New Years resolutions! I've already started one which is this blog. I'm going to be more dedicated this year and maybe a bit more open about it too. There are a few people who vaguely know I am doing this but I'm much too embarrassed to let them know where to find me. This is a bit silly as one of the reasons I started this was so people would read it and then hopefully come back and read some more. I've been meaning to start this since getting into Dooce and Fussy. I'm sure there are some great Australian bloggers too but I haven't really come across any that I enjoy and relate to as much (funnily enough!) as my two best friends mentioned above**. Ok, I'll admit it. I am also intrigued that people (such as Heather from Dooce) seem to be making a very noice living out of this. I would like to do that. So, yes, I guess that makes Blogging (with the view to getting an audience - arghh scary!) as Resolution No. 1.

No. 2 Is to suss out this kinesology thing. I've got a couple of friends who swear by it. From what I hear it's about unblocking stuff (I'm sure they can do a much better job explaining it here) and I've got big hopes it will miraculously explode my writer's block in a spectacular fashion. Basically I want to be able to put the running commentary in my head down on paper...which leads quite neatly into Resolution No. 3...

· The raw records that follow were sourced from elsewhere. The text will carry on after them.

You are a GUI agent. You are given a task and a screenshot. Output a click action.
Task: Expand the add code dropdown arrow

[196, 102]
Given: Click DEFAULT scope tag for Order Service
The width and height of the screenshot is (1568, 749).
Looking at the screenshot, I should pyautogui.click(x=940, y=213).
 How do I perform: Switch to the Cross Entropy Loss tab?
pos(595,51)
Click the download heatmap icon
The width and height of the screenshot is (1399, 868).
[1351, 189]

...Write a novel! Yes! Yes! That short story I am supposedly doing for the Women's Weekly Short Story Competition (51 days to get it in and counting) is kind of a synopsis of the novel I want to write. Just an easy chick lit read but different and wonderful because I've written it with that elusive spark (once I get hold of it through kinesiology..yeah baby)

No. 4 Is to be more loving and attentive to my partner. I won't go into any deets at the moment. Just that I need to get the ol' fires twinkling again.

No. 5 Write down and record the funny things Pascal says. He still has his baby voice and baby way of saying things and I know I will miss it very much when he is an overacting attention seeking five year old.***

No. 6 Become more open to opportunity. Stop feeling like I've left everything too late goddamit! Feel inspired.

No. 7 Get fit and a hot bod in the process.

No. 7 Write something.......


....EVERY DAY!

* Apologies for using such a wanky Harvey Normanesque turn of phrase
** I am kidding. I am not best friends with Heather and Eden. They do not know I exist.
*** I will still love him desperately!